The Principle by Jerome Ferrari
French fiction
Original title – Le Principe
Translator – Howard Curtis
Source – review copy
Well from a new French writer to me yesterday with Pierre Senges to an old favourite of this blog Jerome Ferrari has had his two earlier books translated into English The sermon on the fall of Rome and Where I left my soul. He won the Prix Goncourt with his last novel and lived in Abu Dhabi where he teaches Philosophy. but now lives in Casablanca , like his other novels I have read this is a look back at recent history this time he has looked back at those fever years of the war when scientists where trying to build the Bomb.
You were twenty-three years old , and it was there, on that desolate island where no flowers grow, that you were first granted the opportunity to look over god’s shoulder,There was no miracle, of course, or eve to be honest , anything resembling God;s shoulder, but to give an account of what happened that night, our only choice, as you know better than anyone, is between metaphor and silence . For you , there was first silence, then the blinding light of an exhilaration more precious than happiness
This the time he made his famous uncertain principle
we are drawn into the world of Germany in the early 1930’s and onwards when the country falls under a dark shadow of the Nazis, we follow the life of Werner Heisenberg , a man best known know for his uncertain principle .We glimpse into his world one of knowledge , but he was best known for something he worked out many years earlier his principle . we see his life unfold drawn into the Nazis world of the hunt for the Bomb as he was the one that made classic science become the atomic age of science he is at the forefront. What we see is how a man of science and his own principles has to walk a tight line of the age he is trying but not trying if you know what I mean ! Faced with a world he didn’t expect to be in from those early days of discovery .
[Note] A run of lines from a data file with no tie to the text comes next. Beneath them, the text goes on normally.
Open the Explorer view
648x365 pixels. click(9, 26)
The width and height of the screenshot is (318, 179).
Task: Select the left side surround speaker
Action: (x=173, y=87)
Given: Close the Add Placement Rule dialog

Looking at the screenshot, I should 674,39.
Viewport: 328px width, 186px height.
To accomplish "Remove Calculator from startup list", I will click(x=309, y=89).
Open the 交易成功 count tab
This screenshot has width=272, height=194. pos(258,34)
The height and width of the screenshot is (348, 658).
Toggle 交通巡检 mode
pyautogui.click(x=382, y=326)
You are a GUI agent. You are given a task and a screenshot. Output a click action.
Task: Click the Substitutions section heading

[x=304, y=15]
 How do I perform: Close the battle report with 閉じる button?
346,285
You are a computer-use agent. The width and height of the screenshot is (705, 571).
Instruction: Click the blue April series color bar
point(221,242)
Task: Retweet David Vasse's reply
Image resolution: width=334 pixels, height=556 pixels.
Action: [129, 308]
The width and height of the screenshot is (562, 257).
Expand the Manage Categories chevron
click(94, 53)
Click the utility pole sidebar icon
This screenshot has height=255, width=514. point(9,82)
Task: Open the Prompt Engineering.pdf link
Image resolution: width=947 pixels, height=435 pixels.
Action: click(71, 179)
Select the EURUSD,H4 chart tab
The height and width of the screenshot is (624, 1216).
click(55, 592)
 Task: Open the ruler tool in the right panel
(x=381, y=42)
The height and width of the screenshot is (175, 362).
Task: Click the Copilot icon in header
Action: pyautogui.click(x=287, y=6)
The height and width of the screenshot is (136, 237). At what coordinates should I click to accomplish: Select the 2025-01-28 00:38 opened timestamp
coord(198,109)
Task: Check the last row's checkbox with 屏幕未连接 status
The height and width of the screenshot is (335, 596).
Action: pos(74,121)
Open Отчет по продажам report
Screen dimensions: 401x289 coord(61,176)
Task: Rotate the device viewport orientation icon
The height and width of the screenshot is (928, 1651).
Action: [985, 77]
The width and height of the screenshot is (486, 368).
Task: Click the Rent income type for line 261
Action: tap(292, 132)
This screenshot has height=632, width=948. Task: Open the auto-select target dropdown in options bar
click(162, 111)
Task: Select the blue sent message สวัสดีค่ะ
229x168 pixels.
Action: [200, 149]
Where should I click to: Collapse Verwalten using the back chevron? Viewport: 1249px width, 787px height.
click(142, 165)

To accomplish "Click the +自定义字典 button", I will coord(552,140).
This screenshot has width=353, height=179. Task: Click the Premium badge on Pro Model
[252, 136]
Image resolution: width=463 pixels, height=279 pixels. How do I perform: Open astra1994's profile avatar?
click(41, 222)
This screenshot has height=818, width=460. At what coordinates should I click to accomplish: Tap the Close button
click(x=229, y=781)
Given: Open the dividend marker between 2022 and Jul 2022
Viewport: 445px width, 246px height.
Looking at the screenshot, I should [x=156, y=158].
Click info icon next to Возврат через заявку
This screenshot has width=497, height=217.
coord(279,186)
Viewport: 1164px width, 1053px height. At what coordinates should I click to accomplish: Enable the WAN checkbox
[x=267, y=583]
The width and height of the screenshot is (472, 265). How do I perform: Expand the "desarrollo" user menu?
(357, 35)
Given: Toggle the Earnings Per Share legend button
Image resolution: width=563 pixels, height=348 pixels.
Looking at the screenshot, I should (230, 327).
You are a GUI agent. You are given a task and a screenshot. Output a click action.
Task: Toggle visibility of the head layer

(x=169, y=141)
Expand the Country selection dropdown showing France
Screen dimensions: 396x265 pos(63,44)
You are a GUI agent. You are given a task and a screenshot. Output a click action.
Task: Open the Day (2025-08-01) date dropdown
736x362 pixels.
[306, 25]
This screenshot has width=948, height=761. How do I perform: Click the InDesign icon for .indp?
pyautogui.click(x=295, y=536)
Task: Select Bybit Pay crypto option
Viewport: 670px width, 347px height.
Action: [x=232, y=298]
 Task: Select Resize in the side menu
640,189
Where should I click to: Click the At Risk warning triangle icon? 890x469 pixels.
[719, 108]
They’re all bored to death
Something in them becomes gradually worn pout over the endless weeks
Professor Heisenberg plays Mozart sonatas, by heart on the piano. Nobody listens to him anymore. Every day, Professor Hahn walks for hours in the garden, never tiring .He calculates the distance he’s covered. If he’d walked straight ahead , he would have crossed the sea. By know he would have been ages in Germany
They struggle to get the Bomb made .
This was a clever novel that is a good autobiography in a novel form of a figure , that was at the heart of the burning atomic age a man who provide the turning point in the way people thought of Physics. Like his earlier books lament and sorrow under lie the main character in a way also like his earlier books he deals with how people deal with those situation where we have no chance to turn and the world seems in utter chaos. In Where I left my soul it was the Algerian war and the sermon which was an angrier look back at his childhood homeland as ever using his poetic writing style to look at one person struggle in this world . Here it is the madness of the Nazis and Hitler wanting the Bomb before the allies. There is similarities in style too In search of Klingsor by Jorge Volpi which was also a look at the same group of people in this novel from a different angle where they try to find the top man in the programme. An interesting look at the times .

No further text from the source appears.